Bishop Cantu said the Congolese bishops’ conference “is respected by all” in the country. He said the church “raises its voice about people’s rights and the integrity of the constitution.”
The country “needs an independent voice that calls for fair process” and the Catholic church fulfills that role, he said. “People see that the work the church does serves everyone, and they don’t see that from public officials.”
The main opposition parties in Congo accuse Kabila of controlling the courts and other state institutions in a bid to remain in power. The constitution prohibits him from running for another term.
The crisis erupted into violence in September, when security forces dispersed opposition protesters in Kinshasa, killing about 50 people and injuring and arresting hundreds more.
The church is “very concerned that violence will break out again,” Bishop Cantu said.

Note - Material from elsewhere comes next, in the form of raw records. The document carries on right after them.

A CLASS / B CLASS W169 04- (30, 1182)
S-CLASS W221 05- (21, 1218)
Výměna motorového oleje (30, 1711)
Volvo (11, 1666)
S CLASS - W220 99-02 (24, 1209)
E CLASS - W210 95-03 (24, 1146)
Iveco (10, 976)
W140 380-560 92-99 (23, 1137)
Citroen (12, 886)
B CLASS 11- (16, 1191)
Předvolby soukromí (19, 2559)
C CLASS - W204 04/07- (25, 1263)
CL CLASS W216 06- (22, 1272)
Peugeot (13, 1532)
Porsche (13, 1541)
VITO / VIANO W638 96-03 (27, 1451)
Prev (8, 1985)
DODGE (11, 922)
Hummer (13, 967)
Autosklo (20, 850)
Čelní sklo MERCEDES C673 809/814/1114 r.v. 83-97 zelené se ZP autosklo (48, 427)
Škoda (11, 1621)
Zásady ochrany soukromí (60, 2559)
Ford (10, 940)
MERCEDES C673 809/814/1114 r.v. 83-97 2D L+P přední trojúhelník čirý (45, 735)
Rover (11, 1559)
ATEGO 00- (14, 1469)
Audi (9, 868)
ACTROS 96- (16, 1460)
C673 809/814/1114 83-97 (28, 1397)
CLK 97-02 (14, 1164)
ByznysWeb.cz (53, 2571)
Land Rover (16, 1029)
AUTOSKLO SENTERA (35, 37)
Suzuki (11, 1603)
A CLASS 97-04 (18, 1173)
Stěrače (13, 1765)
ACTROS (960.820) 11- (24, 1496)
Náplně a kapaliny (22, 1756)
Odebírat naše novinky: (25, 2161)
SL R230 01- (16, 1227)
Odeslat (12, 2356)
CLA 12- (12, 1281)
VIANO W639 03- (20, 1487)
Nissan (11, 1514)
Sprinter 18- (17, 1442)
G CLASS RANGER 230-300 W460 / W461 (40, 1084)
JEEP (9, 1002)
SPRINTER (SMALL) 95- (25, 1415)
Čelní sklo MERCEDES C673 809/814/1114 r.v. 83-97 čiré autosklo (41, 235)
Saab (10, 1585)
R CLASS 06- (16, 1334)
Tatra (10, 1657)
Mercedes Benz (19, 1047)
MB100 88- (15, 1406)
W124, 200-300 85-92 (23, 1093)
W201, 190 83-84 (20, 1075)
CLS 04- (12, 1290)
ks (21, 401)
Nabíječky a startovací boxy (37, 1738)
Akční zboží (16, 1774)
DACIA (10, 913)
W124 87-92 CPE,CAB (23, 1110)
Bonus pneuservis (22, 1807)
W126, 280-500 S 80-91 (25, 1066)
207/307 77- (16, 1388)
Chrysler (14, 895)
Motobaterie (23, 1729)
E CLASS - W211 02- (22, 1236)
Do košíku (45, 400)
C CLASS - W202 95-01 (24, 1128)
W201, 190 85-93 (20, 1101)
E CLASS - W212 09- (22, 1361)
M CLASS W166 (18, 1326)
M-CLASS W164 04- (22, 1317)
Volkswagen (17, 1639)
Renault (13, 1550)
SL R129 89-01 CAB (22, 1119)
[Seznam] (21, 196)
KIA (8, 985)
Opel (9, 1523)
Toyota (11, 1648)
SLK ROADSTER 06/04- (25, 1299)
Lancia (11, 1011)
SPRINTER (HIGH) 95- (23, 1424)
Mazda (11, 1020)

The Congolese bishops’ conference launched a mediation plan among the main parties and the opposition in August, then pulled out of the national dialogue in late September following a large-scale boycott by opposition parties.
“The talks were no longer inclusive and the church did not want to be seen as partisan,” Bishop Cantu said.
“Only an inclusive dialogue which respects the constitutional order will provide a framework for resolving our crisis,” Archbishop Marcel Utembi Tapa of Kisangani, president of the Congolese bishops’ conference, said in a statement published Oct. 3.
Bishop Cantu said to lend legitimacy to the electoral process, six bishops are leading a recruitment drive to get hundreds of thousands of people to volunteer as election monitors.
The local bishops’ conference is “encouraging participation in the political process and a peaceful way to work out differences,” he said.
Up to 6 million people died in a series of 1995-2003 wars in Congo, formerly Zaire, where armed groups have exploited a lack of stable government to plunder natural resources.